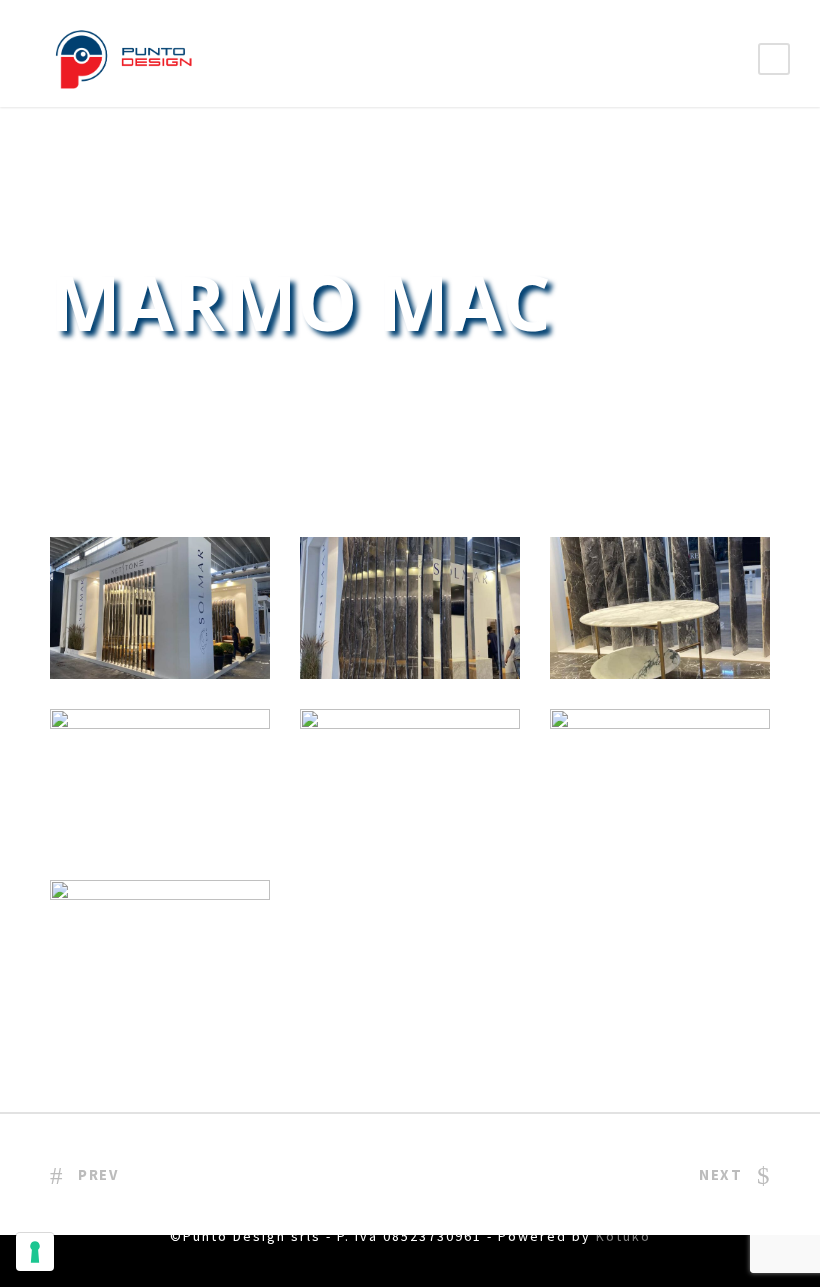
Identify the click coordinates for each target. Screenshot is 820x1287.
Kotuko (623, 1236)
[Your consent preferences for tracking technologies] (35, 1252)
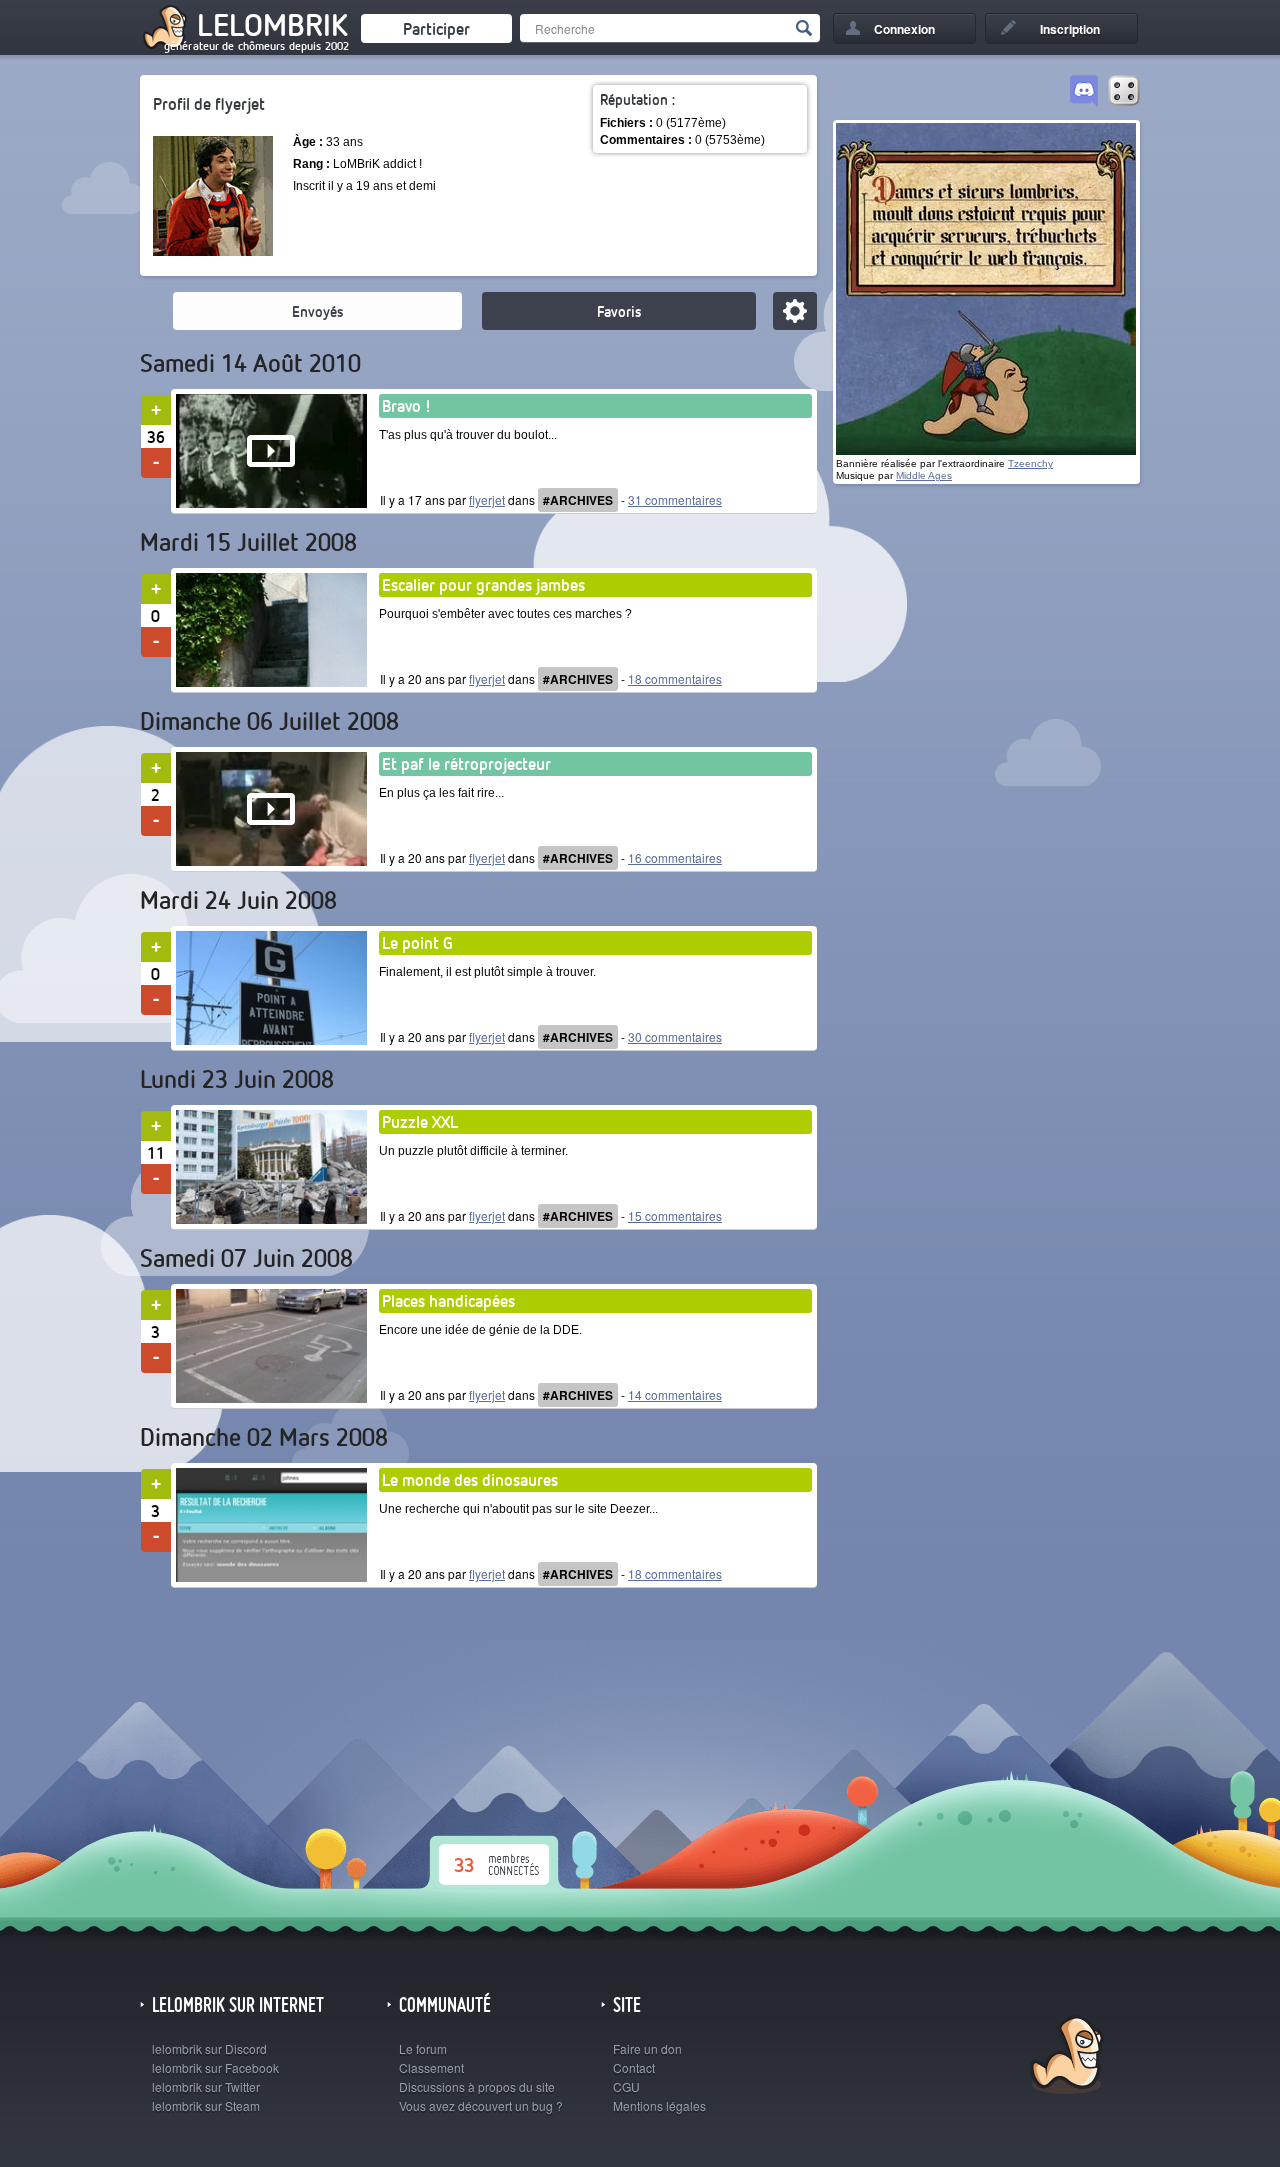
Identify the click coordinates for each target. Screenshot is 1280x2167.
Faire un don (647, 2048)
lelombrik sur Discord (209, 2048)
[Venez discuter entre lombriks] (1084, 92)
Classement (431, 2067)
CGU (626, 2086)
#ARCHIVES (578, 500)
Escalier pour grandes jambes (483, 584)
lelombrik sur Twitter (206, 2086)
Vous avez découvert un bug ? (481, 2105)
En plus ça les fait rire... (441, 793)
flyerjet (487, 499)
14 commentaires (675, 1394)
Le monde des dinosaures (470, 1479)
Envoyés (317, 311)
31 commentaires (675, 499)
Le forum (423, 2048)
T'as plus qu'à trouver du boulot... (468, 435)
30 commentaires (675, 1036)
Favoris (619, 311)
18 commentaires (675, 678)
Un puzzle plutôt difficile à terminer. (473, 1151)
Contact (634, 2067)
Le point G (417, 942)
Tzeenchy (1030, 463)
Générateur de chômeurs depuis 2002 (256, 46)
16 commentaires (675, 857)
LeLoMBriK (1064, 2057)
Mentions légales (659, 2105)
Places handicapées (448, 1300)
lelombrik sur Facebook (215, 2067)
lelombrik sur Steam (206, 2105)
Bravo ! (406, 405)
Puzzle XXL (420, 1121)
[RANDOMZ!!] (1124, 92)
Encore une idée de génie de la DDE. (480, 1330)
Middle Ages (924, 475)
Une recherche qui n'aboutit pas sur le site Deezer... (518, 1509)
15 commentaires (675, 1215)
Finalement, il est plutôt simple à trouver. (487, 972)
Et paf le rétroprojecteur (466, 763)
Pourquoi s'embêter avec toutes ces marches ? (505, 614)
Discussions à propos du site (477, 2086)
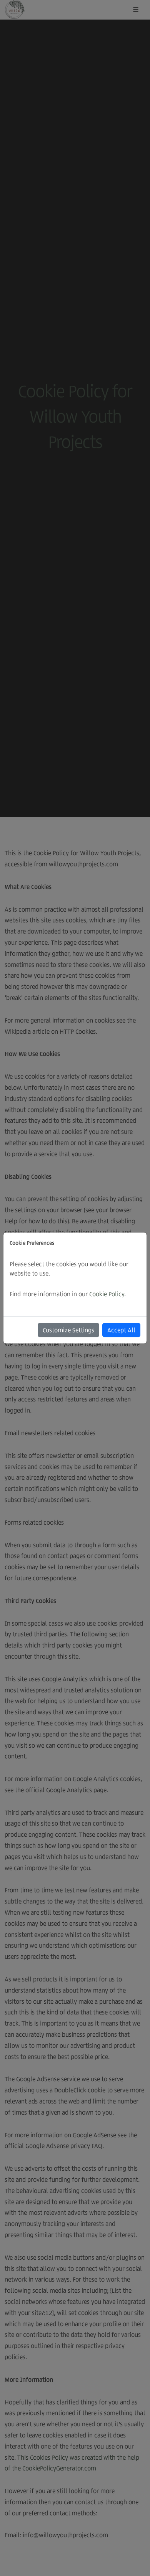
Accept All (121, 1330)
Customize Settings (68, 1330)
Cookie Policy (106, 1294)
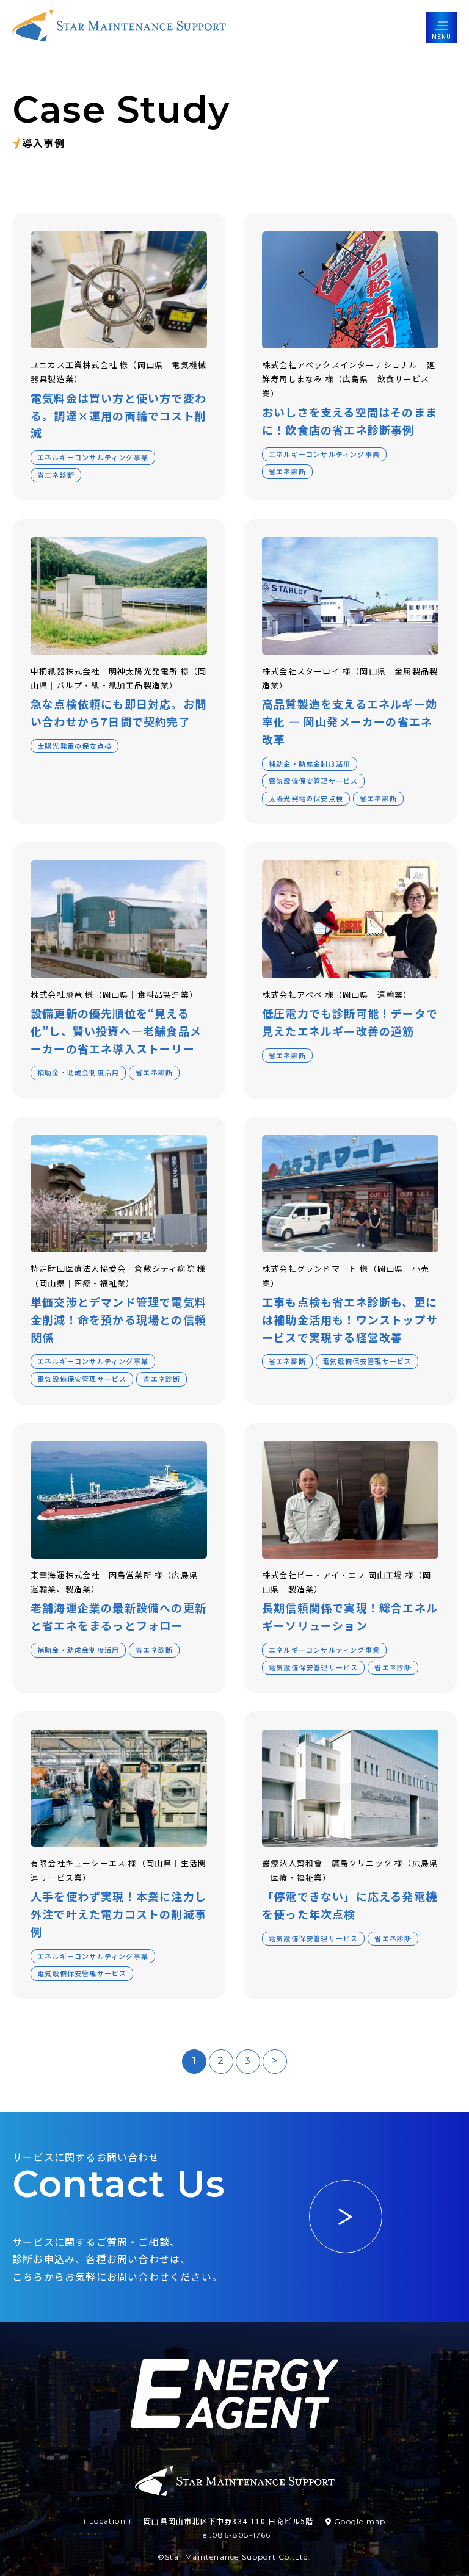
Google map (359, 2521)
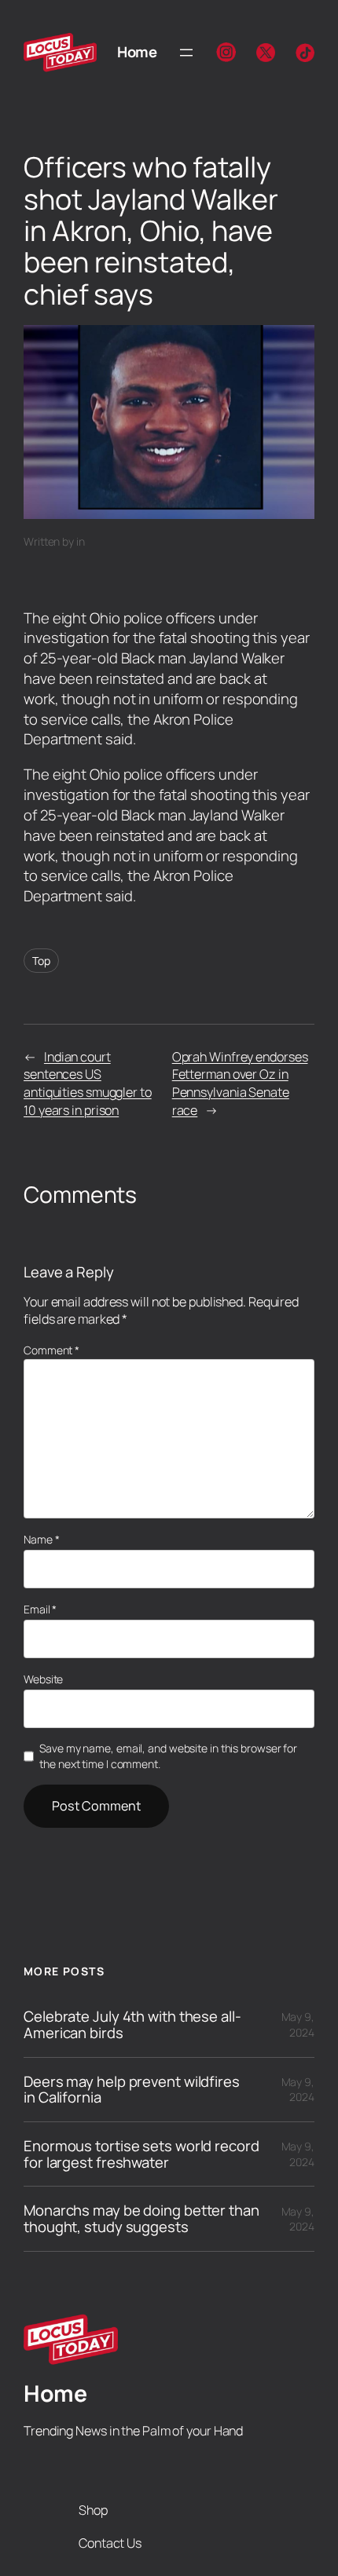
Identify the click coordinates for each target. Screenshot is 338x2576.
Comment (51, 1350)
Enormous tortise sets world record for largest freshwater (141, 2154)
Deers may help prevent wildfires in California (132, 2090)
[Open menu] (186, 52)
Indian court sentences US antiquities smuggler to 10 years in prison (88, 1083)
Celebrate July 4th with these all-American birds (132, 2024)
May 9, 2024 (297, 2024)
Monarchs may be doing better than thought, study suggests (141, 2218)
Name (41, 1539)
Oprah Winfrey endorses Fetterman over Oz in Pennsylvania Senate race (240, 1083)
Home (136, 52)
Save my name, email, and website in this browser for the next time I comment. (168, 1756)
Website (43, 1679)
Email (40, 1609)
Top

====================

Exactly as written, print each entry, leaving all pictures out.

▸ **SOLUTION**
Identify the click coordinates for each target. Screenshot is 820x1287.
Kotuko (623, 1236)
[Your consent preferences for tracking technologies] (35, 1252)
Identify the click coordinates for each target. Screenshot is 1280x2167.
Faire un don (647, 2048)
lelombrik sur Discord (209, 2048)
[Venez discuter entre lombriks] (1084, 92)
Classement (431, 2067)
CGU (626, 2086)
#ARCHIVES (578, 500)
Escalier pour grandes jambes (483, 584)
lelombrik sur Twitter (206, 2086)
Vous avez découvert un bug ? (481, 2105)
En plus ça les fait rire... (441, 793)
flyerjet (487, 499)
14 commentaires (675, 1394)
Le monde des dinosaures (470, 1479)
Envoyés (317, 311)
31 commentaires (675, 499)
Le forum (423, 2048)
T'as plus qu'à trouver du boulot... (468, 435)
30 commentaires (675, 1036)
Favoris (619, 311)
18 commentaires (675, 678)
Un puzzle plutôt difficile à terminer. (473, 1151)
Contact (634, 2067)
Le point G (417, 942)
Tzeenchy (1030, 463)
Générateur de chômeurs depuis 2002 (256, 46)
16 commentaires (675, 857)
LeLoMBriK (1064, 2057)
Mentions légales (659, 2105)
Places handicapées (448, 1300)
lelombrik sur Facebook (215, 2067)
lelombrik sur Steam (206, 2105)
Bravo ! (406, 405)
Puzzle XXL (420, 1121)
[RANDOMZ!!] (1124, 92)
Encore une idée de génie de la DDE. (480, 1330)
Middle Ages (924, 475)
Une recherche qui n'aboutit pas sur le site Deezer... (518, 1509)
15 commentaires (675, 1215)
Finalement, il est plutôt simple à trouver. (487, 972)
Et paf le rétroprojecteur (466, 763)
Pourquoi s'embêter avec toutes ces marches ? (505, 614)
Discussions à propos du site (477, 2086)
Accept All (121, 1330)
Customize Settings (68, 1330)
Cookie Policy (106, 1294)
Google map (359, 2521)
Identify the click coordinates for each target. Screenshot is 338x2576.
Comment (51, 1350)
Enormous tortise sets world record for largest freshwater (141, 2154)
Deers may help prevent wildfires in California (132, 2090)
[Open menu] (186, 52)
Indian court sentences US antiquities smuggler to 10 years in prison (88, 1083)
Celebrate July 4th with these all-American birds (132, 2024)
May 9, 2024 (297, 2024)
Monarchs may be doing better than thought, study suggests (141, 2218)
Name (41, 1539)
Oprah Winfrey endorses Fetterman over Oz in Pennsylvania Senate race (240, 1083)
Home (136, 52)
Save my name, email, and website in this browser for the next time I comment. (168, 1756)
Website (43, 1679)
Email (40, 1609)
Top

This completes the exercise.